Note
- This tutorial is also available on nbviewer, offering an alternative platform for your learning convenience.
- 🔥 Free Pandas Course: https://hedaro.gumroad.com/l/tqqfq
Description:
Imagine you’re a Cisco engineer tasked with troubleshooting performance issues on a client’s network. The client’s router is struggling, and you need to dive into the log data to identify the root cause. Your mission is to use your Pandas skills, to analyze the log data, pinpoint the problems, and save the day!
Tasks:
- Extract top 5 error-causing IP addresses - Identify the IP addresses with the most error messages.
- Calculate average response time by hour - Determine the average response time for each hour of the day.
- Error Message Distribution - Calculate the percentage distribution of each error message type (Timeout, Connection Refused, Packet Loss) in the dataset.
Python version 3.11.7 | packaged by Anaconda, Inc. | (main, Dec 15 2023, 18:05:47) [MSC v.1916 64 bit (AMD64)]
Pandas version 2.2.1
Numpy version 1.26.4
The Data
The dataset consists of 10,000 log entries from a Cisco router, containing timestamps, IP addresses, error messages, and response times. The data spans a month-long period, with various error messages and response times, simulating a real-world scenario where performance issues need to be identified and addressed.
Columns:
- timestamp: The date and time of each log entry (datetime64[ns] type)
- ip_address: The IP address associated with each log entry (object type)
- error_message: The error message corresponding to each log entry (object type)
- response_time: The response time for each log entry (float64 type)
Your task is to use pandas to unravel the mysteries hidden in this log data and help the Cisco engineer optimize the router’s performance!
timestamp | ip_address | error_message | response_time | |
---|---|---|---|---|
0 | 2024-01-29 12:00:00 | 192.168.1.56 | Packet Loss | 0.450262 |
1 | 2024-01-24 07:00:00 | 192.168.1.80 | Connection Refused | 0.715412 |
2 | 2024-01-27 05:00:00 | 192.168.1.53 | Packet Loss | 0.716506 |
3 | 2024-01-09 00:00:00 | 192.168.1.68 | Connection Refused | 0.123755 |
4 | 2024-01-30 11:00:00 | 192.168.1.80 | Packet Loss | 0.170197 |
Let us start by taking a look at the datatypes to ensure they match the description in the section above.
<class 'pandas.core.frame.DataFrame'>
RangeIndex: 10000 entries, 0 to 9999
Data columns (total 4 columns):
# Column Non-Null Count Dtype
--- ------ -------------- -----
0 timestamp 10000 non-null datetime64[ns]

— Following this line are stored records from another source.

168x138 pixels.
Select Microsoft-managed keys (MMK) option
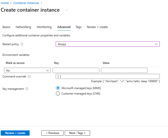(58, 88)
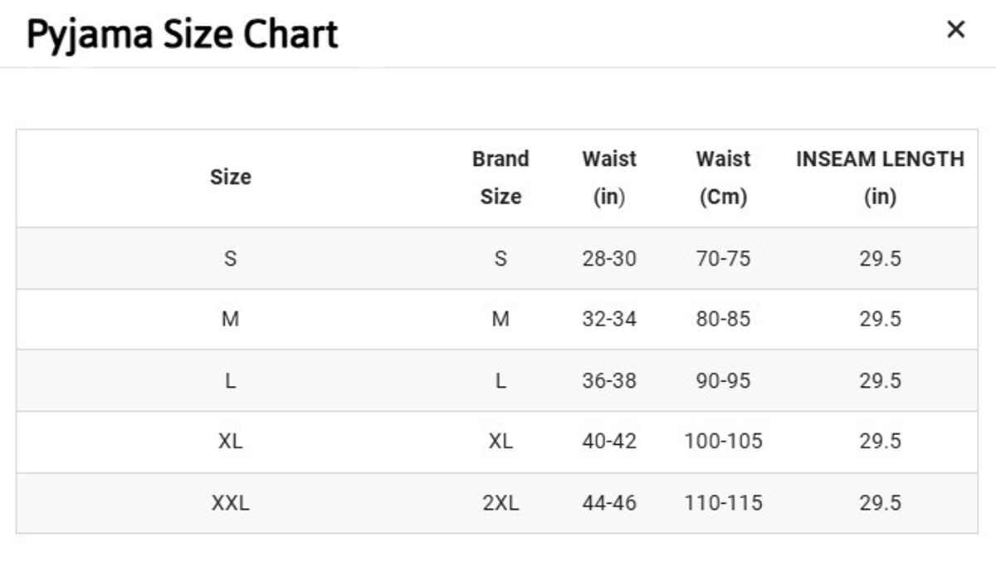Select the L cell in Brand Size column
996x582 pixels.
coord(500,380)
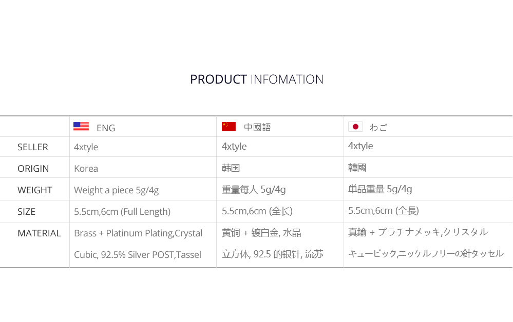Click the Japan flag icon
The height and width of the screenshot is (322, 513).
(x=356, y=127)
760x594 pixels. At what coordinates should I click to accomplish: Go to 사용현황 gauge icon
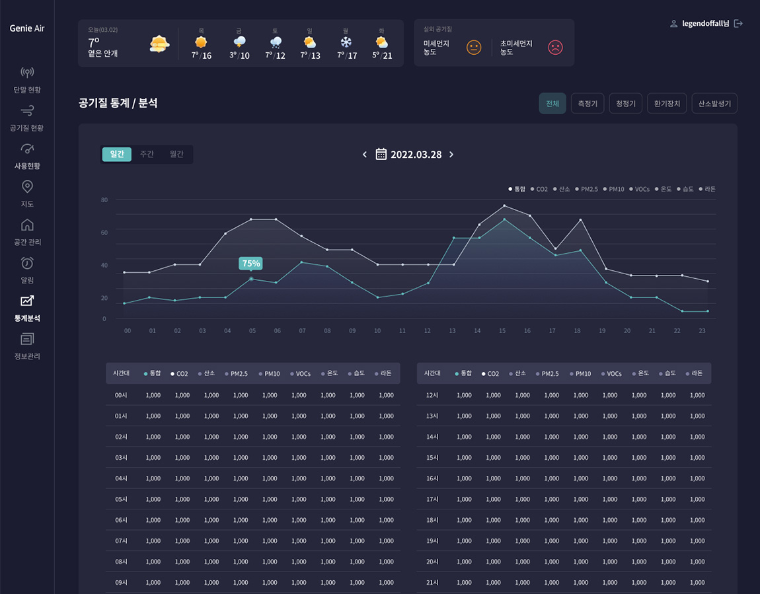(x=27, y=149)
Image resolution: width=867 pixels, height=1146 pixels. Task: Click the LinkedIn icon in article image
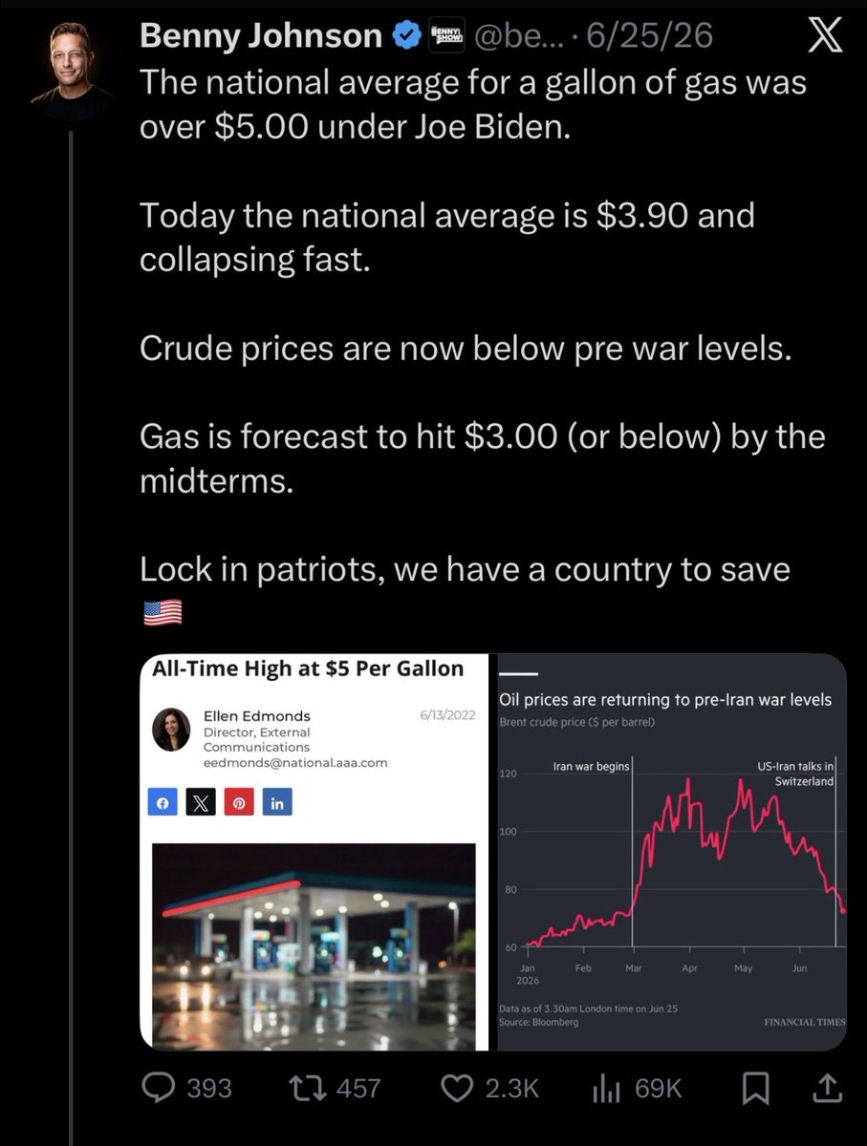tap(277, 803)
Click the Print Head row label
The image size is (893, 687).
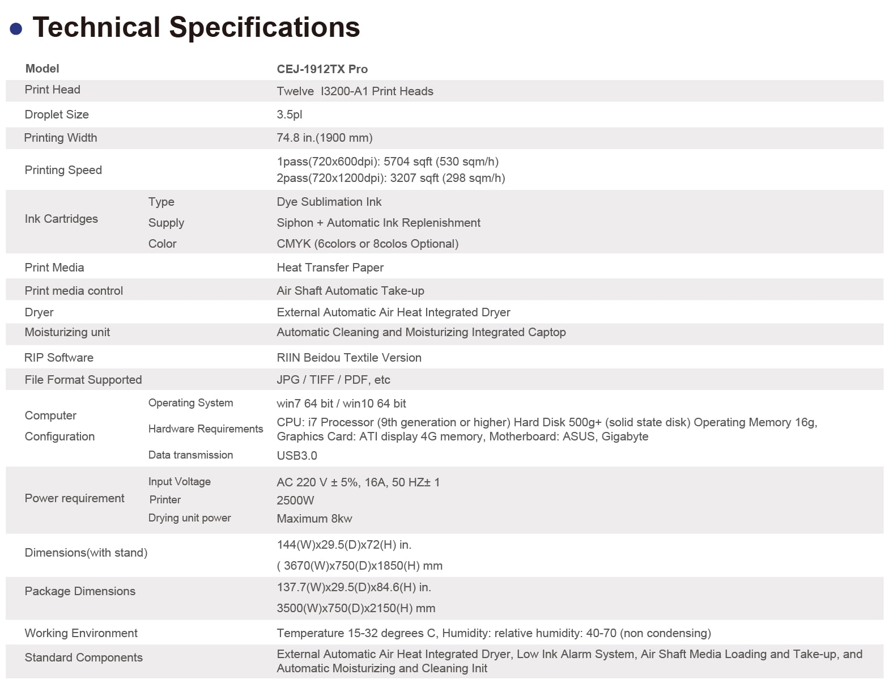52,90
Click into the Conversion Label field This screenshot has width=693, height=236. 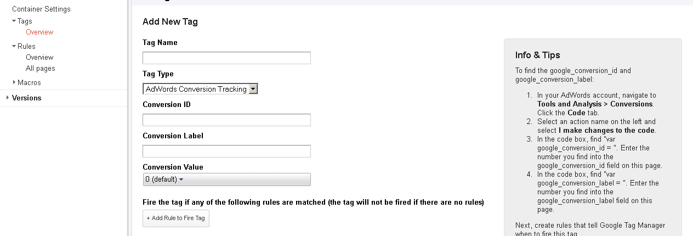226,151
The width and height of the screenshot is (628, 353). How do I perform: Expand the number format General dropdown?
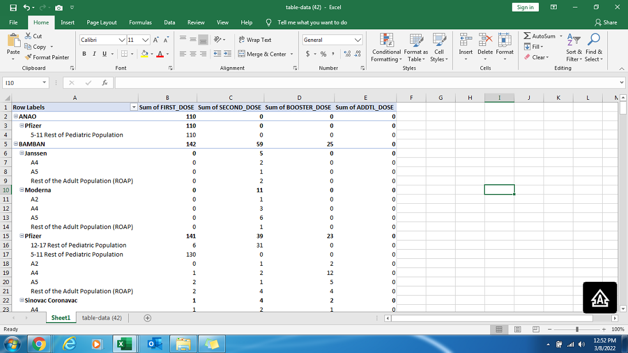click(358, 40)
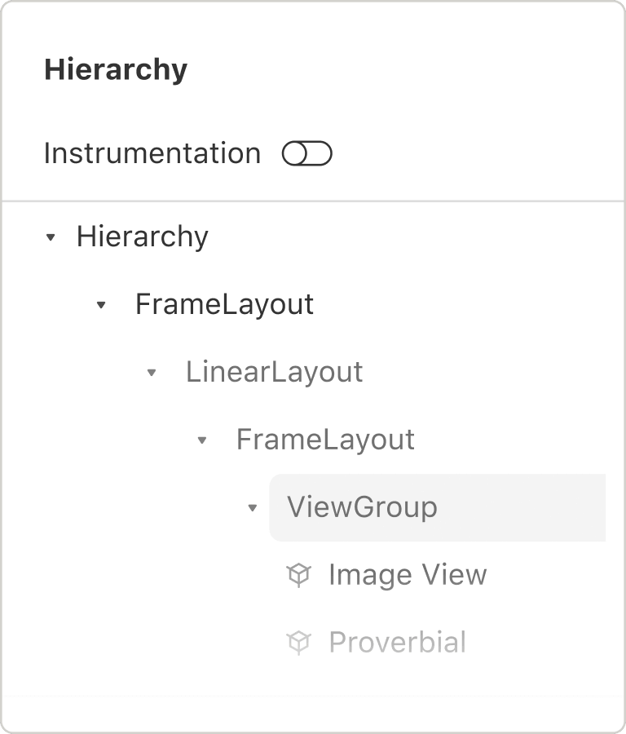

1 ip_address 10000 non-null object
2 error_message 10000 non-null object
3 response_time 10000 non-null float64
dtypes: datetime64[ns](1), float64(1), object(2)
memory usage: 312.6+ KB
Extract top 5 error-causing IP addresses
Identify the IP addresses with the most error messages.
ip_address
192.168.1.49 131
192.168.1.79 120
192.168.1.11 118
192.168.1.52 117
192.168.1.15 115
Name: error_message, dtype: int64
The IP addresses above have the most errors. We can also quickly determine how many error messages are assigned to each IP address in this dataset.
Looking at the histogram below, it seems like we can expect to see most the error frequencies to fall between 85 and 119.
Calculate average response time by hour
Determine the average response time for each hour of the day.
If we simply start by plotting the data, we can clearly see that the data is not normally distributed. The data below lacks a bell-shaped curve.
We can also plot the data using a histogram and again, this is not a normally distributed dataset.
This means we cannot use the average and must use the median. Let’s go!
Notice how we are able to pull the hour from a date object.
response_time | |
---|---|
timestamp | |
0 | 0.497693 |
1 | 0.497187 |
2 | 0.524920 |
3 | 0.494640 |
4 | 0.506575 |
Error Message Distribution
Calculate the percentage distribution of each error message type (Timeout, Connection Refused, Packet Loss) in the dataset.
As you might expect, for this dataset, the types of error messages are distributed pretty evenly.
error_message
Connection Refused 0.3376
Timeout 0.3329
Packet Loss 0.3295
Name: count, dtype: float64
Summary
- The top 5 error-causing IP addresses were identified, with IP address 192.168.1.49 having the most errors (131).
- The average response time by hour was calculated, showing a varying response time throughout the day, with a median response time between 0.4826 and 0.5472.
- The error message distribution showed that the three error message types (Timeout, Connection Refused, Packet Loss) are fairly evenly distributed, with Connection Refused being the most frequent (33.76% of total errors).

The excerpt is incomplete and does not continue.